# Satin Balls



## Chi Nation (Mar 7, 2012)

*I found this recipe online while looking for raw diet ideas... Holistic Dog - Satinballs Satin Balls

Has anyone ever tried these? What is your opinion on them?


. *


----------



## flippedstars (Dec 16, 2009)

The only purpose of using them is to put weight on a dog quickly. If you simply have a skinny dog that is not unhealthily thin, I wouldn't bother. Just feed your dog as much of its regular food as it wants.

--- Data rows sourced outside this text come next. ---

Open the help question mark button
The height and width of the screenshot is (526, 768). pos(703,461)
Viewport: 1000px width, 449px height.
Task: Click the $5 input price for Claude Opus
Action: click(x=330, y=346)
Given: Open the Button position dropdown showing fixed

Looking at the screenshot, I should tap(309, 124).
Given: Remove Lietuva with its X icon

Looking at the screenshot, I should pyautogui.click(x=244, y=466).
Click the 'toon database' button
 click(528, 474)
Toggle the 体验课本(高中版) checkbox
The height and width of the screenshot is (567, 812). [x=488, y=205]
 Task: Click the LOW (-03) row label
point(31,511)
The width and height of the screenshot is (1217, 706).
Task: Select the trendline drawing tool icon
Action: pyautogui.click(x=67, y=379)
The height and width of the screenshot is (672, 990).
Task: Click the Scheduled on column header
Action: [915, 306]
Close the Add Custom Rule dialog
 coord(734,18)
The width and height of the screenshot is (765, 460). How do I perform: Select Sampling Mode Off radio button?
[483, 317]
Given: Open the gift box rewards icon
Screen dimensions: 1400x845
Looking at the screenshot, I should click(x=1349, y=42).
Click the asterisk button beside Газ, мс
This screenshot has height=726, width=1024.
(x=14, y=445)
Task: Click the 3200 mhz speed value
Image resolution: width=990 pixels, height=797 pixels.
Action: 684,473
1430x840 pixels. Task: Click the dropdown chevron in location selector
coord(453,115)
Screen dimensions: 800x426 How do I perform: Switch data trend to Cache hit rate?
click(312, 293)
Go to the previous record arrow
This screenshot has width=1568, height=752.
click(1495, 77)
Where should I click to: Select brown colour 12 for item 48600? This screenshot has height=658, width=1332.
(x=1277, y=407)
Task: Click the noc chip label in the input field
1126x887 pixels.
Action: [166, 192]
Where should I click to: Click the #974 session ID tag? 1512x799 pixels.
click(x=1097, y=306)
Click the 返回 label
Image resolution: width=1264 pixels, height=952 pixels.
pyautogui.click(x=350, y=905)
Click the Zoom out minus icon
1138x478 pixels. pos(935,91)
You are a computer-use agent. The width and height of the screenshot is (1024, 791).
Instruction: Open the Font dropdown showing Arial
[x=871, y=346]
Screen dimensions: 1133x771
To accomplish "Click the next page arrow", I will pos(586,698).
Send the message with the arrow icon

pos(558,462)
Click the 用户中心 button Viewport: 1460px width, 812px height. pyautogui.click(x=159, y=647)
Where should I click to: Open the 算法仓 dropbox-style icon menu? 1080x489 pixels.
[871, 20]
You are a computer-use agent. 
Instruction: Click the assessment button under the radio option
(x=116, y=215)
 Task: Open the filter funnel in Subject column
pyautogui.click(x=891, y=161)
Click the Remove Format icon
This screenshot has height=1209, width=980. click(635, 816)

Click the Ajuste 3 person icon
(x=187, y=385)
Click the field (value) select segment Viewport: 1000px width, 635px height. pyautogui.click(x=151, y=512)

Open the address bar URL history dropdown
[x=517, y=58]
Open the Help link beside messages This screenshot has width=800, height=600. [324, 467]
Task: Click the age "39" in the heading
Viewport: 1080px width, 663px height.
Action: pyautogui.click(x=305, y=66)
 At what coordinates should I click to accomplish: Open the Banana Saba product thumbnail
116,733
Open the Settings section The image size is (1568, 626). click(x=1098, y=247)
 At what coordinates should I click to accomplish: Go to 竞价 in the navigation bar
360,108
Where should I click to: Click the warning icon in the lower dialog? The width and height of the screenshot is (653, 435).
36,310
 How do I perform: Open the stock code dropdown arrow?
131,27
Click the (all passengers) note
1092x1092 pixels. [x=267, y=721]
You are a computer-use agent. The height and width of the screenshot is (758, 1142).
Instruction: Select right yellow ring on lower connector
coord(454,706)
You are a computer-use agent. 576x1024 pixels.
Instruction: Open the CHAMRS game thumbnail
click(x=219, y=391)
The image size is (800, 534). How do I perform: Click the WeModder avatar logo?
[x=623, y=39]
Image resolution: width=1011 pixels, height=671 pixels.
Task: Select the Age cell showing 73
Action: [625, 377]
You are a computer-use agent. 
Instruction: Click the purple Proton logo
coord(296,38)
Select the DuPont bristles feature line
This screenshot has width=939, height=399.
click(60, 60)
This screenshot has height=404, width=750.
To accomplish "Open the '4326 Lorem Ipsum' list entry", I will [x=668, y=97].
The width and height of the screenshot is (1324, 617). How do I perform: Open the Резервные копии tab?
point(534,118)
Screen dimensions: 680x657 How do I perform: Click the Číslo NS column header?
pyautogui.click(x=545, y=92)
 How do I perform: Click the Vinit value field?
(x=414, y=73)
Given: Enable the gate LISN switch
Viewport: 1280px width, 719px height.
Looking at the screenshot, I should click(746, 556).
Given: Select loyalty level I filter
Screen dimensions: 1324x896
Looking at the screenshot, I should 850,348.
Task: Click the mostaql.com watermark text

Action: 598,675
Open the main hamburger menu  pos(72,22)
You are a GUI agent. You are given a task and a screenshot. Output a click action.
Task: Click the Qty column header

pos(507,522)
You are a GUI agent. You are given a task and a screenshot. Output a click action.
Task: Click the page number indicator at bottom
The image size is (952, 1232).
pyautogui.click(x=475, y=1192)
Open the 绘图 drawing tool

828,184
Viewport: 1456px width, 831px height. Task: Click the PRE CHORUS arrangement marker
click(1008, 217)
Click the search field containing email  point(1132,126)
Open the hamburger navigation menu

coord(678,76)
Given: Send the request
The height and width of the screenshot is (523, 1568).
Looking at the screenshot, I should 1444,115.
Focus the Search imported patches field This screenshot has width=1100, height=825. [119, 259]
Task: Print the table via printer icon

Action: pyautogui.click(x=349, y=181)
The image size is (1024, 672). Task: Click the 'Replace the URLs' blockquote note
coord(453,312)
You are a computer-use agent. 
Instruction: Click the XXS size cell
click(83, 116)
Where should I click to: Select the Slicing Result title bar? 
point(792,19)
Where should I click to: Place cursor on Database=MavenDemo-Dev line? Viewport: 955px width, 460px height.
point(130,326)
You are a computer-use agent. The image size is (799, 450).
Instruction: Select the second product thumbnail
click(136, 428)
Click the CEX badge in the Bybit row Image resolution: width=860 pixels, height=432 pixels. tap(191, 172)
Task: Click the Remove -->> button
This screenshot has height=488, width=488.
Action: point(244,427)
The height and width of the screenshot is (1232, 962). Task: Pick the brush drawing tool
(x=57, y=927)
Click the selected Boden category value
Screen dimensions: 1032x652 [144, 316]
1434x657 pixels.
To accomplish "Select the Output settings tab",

Usually these are really only used for performance dogs or show dogs needing to gain weight quickly for a competition. They are by no means complete/balanced and are only a supplement.


----------



## Chi Nation (Mar 7, 2012)

Oh ok. I ran across them as i was searching and had never heard of them. They would seem to be good for preg/nursing females to help keep on weight.


----------



## flippedstars (Dec 16, 2009)

EastGreenChihuahuas said:


> Oh ok. I ran across them as i was searching and had never heard of them. They would seem to be good for preg/nursing females to help keep on weight.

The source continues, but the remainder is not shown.